I applaud your excellent controversial coverage, and hope that it will inspire those of us who are sad, but silent, to speak out as you have.

PS: Is this why Clear Lake is really a mucky brown lake, or was someone joking when they named it?

Debra Goode

Vanishing Help

Restore mental health funding: While it was certainly troubling to read your article about Lisa Diaz, Andrea Yates and other mothers in Texas who have killed their children because of depression ["Insanely Guilty," by Glenna Whitley, January 20], the larger issue is why this has happened on several occasions in recent years.

It is outrageous that in Texas, the second-largest state in population, a person with mental health problems is virtually required to commit a crime and be arrested and sent to prison in order to receive reasonably adequate care for his or her condition. Although I know that the Texas Department of Mental Health and Mental Retardation does its best to serve the mentally ill population, I have read articles that indicate that far too often the level of treatment is woefully inadequate.

It is high time the legislature came up with a more reasonable level of funding for mental health care, and I hope it does so in the current session.

David Hinterberger

An Oaf of Office

Countering Bush: I was thrilled to see the Houston Press's coverage of the "Inaugurate Yourself" protests ["Hell to the Chief" and "Pruning the Bush," by Steven Devadanam, January 20 and 27]. Living in a sea of SUVs and "Luv Ya Dubya" stickers is enough to get any liberal down, so it's refreshing to know that resistance is alive and fertile in the belly of the beast.

The Press did an awesome job covering the festivities before and after they happened in a "fair and balanced" way. Good for you, guys!

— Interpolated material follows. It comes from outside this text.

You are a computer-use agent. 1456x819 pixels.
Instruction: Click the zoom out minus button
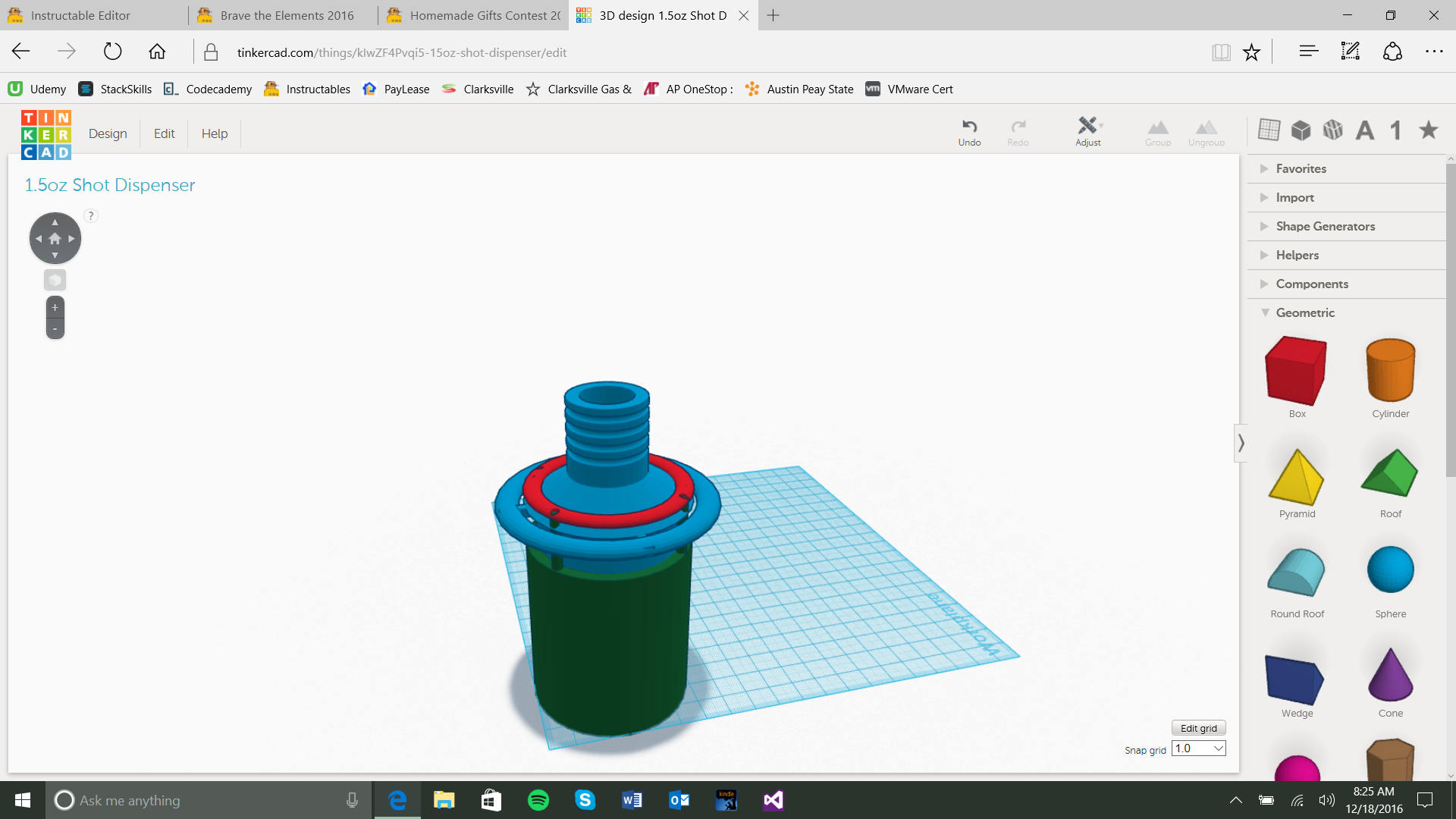click(x=55, y=328)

And I, for one, want to see that dance-off!

Katie Heim

Boiling Mad

Crawfish the right way: Thank you, Carolyn Picard of Maurice, for clearing up the differences between Creole and Cajun cuisine [Letters, "Creole Carp," January 27]. Would someone now teach every single restaurant in Houston how to boil crawfish? I grew up south of Lafayette and would like to invite everyone who thinks that crawfish cooked by steaming and sprinkling is good to take a drive down to Richard's in Abbeville or Big John's in Erath and see what God meant crawfish to taste like!

Chally Matte

Slip and Fall

Wrong Headedness: In his review of Arthur Miller's After the Fall at the Alley Theatre, D.L. Groover mistakenly writes that the original title of the play was Inside His Head ["After the Lecturing," January 27].

In fact, the original title of Miller's masterpiece Death of a Salesman (which the Alley also produced several years ago, and for which I was dramaturge) was The Inside of His Head. I can understand Mr. Groover's confusion, as the abandoned title would seem to fit both of these confessional plays.